[INFORMATION GIVEN — start]

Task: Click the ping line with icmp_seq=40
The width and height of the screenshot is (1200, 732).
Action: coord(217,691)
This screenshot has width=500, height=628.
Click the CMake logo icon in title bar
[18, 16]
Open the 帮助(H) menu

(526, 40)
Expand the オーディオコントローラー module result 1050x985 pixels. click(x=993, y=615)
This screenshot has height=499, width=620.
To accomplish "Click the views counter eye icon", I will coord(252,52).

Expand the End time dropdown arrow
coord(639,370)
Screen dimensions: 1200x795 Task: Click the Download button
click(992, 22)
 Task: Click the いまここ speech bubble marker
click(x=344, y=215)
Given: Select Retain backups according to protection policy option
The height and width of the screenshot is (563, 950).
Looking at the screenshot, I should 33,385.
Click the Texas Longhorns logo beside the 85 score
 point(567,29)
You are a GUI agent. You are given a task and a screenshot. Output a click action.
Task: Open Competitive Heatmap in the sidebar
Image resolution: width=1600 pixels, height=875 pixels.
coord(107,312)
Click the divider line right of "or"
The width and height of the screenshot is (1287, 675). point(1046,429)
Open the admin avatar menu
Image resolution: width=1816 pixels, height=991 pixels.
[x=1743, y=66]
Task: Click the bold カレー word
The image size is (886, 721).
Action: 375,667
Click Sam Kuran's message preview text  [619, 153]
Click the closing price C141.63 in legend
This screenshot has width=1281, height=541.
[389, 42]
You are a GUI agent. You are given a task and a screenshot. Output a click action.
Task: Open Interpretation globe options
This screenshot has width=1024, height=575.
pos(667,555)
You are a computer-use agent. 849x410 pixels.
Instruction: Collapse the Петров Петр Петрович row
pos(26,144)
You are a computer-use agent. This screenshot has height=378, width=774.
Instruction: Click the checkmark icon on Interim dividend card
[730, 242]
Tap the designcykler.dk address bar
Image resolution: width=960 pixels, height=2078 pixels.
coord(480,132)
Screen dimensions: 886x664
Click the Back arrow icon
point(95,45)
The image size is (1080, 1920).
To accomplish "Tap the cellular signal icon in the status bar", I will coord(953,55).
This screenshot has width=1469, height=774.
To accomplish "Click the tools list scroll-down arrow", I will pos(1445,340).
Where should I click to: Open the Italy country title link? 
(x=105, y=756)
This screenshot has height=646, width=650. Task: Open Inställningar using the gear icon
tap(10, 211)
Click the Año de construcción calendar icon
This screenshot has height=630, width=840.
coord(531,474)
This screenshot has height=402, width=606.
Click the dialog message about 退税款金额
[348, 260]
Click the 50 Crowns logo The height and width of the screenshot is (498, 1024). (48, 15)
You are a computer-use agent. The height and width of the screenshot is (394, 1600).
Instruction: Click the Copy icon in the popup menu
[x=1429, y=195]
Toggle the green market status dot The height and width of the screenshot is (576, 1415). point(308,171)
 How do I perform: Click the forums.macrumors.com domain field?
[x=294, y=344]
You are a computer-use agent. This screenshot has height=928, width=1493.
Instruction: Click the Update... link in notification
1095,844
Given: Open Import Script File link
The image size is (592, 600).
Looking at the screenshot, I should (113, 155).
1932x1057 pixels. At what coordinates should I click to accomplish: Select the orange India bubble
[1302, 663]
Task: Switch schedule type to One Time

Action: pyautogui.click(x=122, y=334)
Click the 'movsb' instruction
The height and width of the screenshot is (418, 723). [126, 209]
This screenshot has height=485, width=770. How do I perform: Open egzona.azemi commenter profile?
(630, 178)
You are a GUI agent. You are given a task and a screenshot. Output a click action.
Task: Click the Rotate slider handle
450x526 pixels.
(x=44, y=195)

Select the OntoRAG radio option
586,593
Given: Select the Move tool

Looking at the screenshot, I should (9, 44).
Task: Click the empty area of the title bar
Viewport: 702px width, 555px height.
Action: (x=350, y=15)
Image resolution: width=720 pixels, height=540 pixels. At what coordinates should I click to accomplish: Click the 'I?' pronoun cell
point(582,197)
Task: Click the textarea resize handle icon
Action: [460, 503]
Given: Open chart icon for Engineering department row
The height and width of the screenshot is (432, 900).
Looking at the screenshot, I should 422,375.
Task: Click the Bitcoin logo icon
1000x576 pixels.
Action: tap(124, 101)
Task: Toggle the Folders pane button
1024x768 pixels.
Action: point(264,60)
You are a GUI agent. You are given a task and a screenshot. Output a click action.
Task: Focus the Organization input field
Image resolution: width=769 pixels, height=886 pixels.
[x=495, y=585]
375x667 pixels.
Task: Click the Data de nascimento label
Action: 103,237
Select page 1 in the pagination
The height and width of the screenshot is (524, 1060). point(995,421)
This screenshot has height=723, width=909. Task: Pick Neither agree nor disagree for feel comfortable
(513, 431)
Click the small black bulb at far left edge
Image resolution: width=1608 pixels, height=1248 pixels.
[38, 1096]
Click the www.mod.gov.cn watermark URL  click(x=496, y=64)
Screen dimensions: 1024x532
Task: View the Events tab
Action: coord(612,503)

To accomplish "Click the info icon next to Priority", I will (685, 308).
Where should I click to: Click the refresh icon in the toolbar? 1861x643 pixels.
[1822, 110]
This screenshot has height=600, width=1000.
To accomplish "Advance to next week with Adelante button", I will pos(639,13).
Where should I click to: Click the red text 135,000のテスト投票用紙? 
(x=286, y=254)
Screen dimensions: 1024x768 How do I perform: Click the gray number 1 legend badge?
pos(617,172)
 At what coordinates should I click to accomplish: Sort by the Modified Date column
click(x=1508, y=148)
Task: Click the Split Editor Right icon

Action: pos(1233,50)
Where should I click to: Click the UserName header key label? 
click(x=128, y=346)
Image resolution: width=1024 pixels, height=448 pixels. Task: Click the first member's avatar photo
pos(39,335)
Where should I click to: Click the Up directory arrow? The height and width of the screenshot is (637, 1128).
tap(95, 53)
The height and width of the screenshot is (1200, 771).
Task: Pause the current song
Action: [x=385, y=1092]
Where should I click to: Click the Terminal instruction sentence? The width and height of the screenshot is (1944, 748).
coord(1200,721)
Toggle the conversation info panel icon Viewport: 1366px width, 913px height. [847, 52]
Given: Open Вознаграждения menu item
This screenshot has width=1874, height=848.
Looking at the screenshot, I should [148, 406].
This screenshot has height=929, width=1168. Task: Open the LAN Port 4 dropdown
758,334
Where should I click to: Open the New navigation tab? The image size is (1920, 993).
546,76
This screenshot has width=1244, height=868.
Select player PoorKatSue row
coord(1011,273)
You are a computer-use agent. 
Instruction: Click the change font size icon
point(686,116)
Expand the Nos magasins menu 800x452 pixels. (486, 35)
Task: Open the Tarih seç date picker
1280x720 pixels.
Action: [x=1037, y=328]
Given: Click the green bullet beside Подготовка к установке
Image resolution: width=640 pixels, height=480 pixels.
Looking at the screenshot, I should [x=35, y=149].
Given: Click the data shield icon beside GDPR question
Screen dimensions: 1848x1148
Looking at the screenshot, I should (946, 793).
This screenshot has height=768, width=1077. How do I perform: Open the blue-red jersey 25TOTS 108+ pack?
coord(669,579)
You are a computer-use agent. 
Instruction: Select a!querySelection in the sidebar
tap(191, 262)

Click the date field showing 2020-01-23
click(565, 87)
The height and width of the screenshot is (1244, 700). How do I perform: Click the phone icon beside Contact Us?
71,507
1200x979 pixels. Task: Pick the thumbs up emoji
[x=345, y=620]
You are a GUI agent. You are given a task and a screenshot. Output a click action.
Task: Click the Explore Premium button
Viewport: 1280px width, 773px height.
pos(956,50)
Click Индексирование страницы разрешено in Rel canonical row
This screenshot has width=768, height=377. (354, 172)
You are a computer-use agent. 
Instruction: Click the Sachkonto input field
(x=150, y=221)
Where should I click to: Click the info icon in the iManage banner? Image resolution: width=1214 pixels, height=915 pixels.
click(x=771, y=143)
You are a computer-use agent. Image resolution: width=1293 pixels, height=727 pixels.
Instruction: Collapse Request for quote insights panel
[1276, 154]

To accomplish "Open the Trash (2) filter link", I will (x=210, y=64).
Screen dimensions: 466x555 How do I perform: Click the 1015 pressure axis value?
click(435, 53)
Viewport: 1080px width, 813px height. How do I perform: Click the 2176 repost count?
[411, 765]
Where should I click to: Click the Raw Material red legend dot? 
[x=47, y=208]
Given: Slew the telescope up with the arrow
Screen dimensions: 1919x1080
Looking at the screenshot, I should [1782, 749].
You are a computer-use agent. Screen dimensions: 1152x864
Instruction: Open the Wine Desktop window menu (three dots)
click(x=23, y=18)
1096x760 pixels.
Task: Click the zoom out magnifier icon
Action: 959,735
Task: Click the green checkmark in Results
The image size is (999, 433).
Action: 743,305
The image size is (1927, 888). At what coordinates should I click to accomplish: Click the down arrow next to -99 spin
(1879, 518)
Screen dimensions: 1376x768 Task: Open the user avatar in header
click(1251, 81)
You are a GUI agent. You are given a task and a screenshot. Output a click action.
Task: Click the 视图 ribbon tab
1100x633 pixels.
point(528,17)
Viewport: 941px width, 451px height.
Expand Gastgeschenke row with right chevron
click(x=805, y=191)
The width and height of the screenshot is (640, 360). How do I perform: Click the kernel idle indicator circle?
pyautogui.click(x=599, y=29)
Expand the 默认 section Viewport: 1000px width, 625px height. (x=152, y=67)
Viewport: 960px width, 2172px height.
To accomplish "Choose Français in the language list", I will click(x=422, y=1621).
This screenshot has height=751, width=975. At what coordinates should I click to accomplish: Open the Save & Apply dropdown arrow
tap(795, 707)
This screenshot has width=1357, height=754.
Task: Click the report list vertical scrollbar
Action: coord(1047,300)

[INFORMATION GIVEN — finish]

WORK REQUEST
Only one stretch of the data above is needed. Restate it word for word, from the line containing "Expand the Nos" through the line containing "You are a computer-use agent. Screen", both ends included.

FINAL ANSWER
Expand the Nos magasins menu 800x452 pixels. (486, 35)
Task: Open the Tarih seç date picker
1280x720 pixels.
Action: [x=1037, y=328]
Given: Click the green bullet beside Подготовка к установке
Image resolution: width=640 pixels, height=480 pixels.
Looking at the screenshot, I should [x=35, y=149].
Given: Click the data shield icon beside GDPR question
Screen dimensions: 1848x1148
Looking at the screenshot, I should (946, 793).
This screenshot has height=768, width=1077. How do I perform: Open the blue-red jersey 25TOTS 108+ pack?
coord(669,579)
You are a computer-use agent. 
Instruction: Select a!querySelection in the sidebar
tap(191, 262)

Click the date field showing 2020-01-23
click(565, 87)
The height and width of the screenshot is (1244, 700). How do I perform: Click the phone icon beside Contact Us?
71,507
1200x979 pixels. Task: Pick the thumbs up emoji
[x=345, y=620]
You are a GUI agent. You are given a task and a screenshot. Output a click action.
Task: Click the Explore Premium button
Viewport: 1280px width, 773px height.
pos(956,50)
Click Индексирование страницы разрешено in Rel canonical row
This screenshot has width=768, height=377. (354, 172)
You are a computer-use agent. 
Instruction: Click the Sachkonto input field
(x=150, y=221)
Where should I click to: Click the info icon in the iManage banner? Image resolution: width=1214 pixels, height=915 pixels.
click(x=771, y=143)
You are a computer-use agent. Image resolution: width=1293 pixels, height=727 pixels.
Instruction: Collapse Request for quote insights panel
[1276, 154]

To accomplish "Open the Trash (2) filter link", I will (x=210, y=64).
Screen dimensions: 466x555 How do I perform: Click the 1015 pressure axis value?
click(435, 53)
Viewport: 1080px width, 813px height. How do I perform: Click the 2176 repost count?
[411, 765]
Where should I click to: Click the Raw Material red legend dot? 
[x=47, y=208]
Given: Slew the telescope up with the arrow
Screen dimensions: 1919x1080
Looking at the screenshot, I should [1782, 749].
You are a computer-use agent. Screen dimensions: 1152x864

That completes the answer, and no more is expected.